- **Document excerpt**
-- Opening Marker --
I arrive and am quickly triaged. I go straight back. (Usually not a good sign). I meet Dr. Buckman. He is about my age. He knows I am a fellow pit doc (that's slang for ER doc. If you really want to be in the know refer to the ER as "the pit". Usually because the ER is always located on the bottom floor of the hospital but also considered by many as a place of primordial ooze that some of the most basic forms of life miraculously survive. Anyway, it is 4am now and Buckman looks a little tired. I give him a succinct story about my symptoms but leave out my list of possible diagnoses. That's his job. I should stay out of the way.

He examines me and says "I think you've got a perforated ulcer". Oh great! This Buckman is a real wordsmith. So much for sugar coating.

That means major surgery. I'm 300 miles from home. I've got obligations this weekend and I'm back on schedule in the ER starting Monday. I am not prepared for this and my entire career is based on being prepared for an emergency. It's just not a good time.
-- Closing Marker --
- **Dataset section**
-- Opening Marker --
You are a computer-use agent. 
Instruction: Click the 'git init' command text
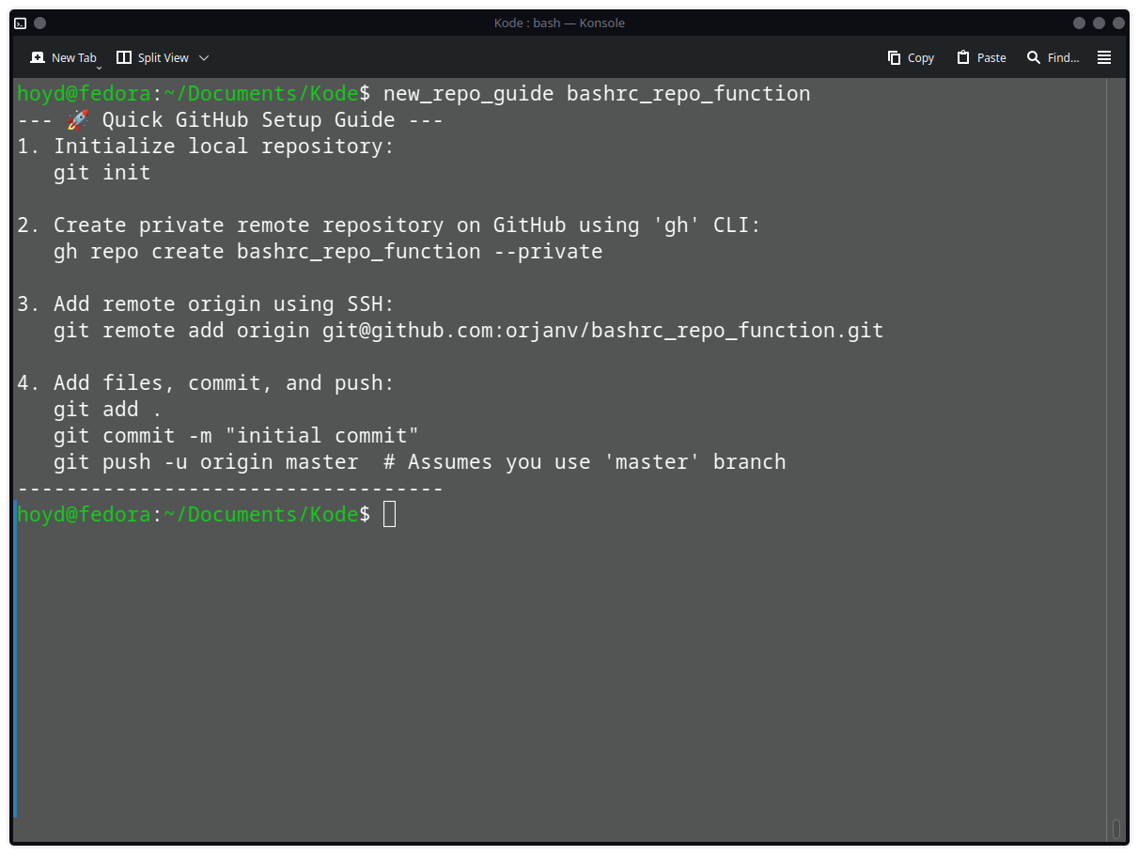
-- Closing Marker --
- **What to do**
1. Answer these about the emergency room account:
(a) What time is it when the writer meets Dr. Buckman?
(b) What does Dr. Buckman think the writer has?
(c) How far from home is the writer?
2. Translate this sentence from the emergency room account into Spanish: "I'm 300 miles from home."
The data has no connection to the emergency room account.

- **Exercise responses**
1.
(a) 4am
(b) A perforated ulcer
(c) 300 miles

2. Estoy a 300 millas de casa.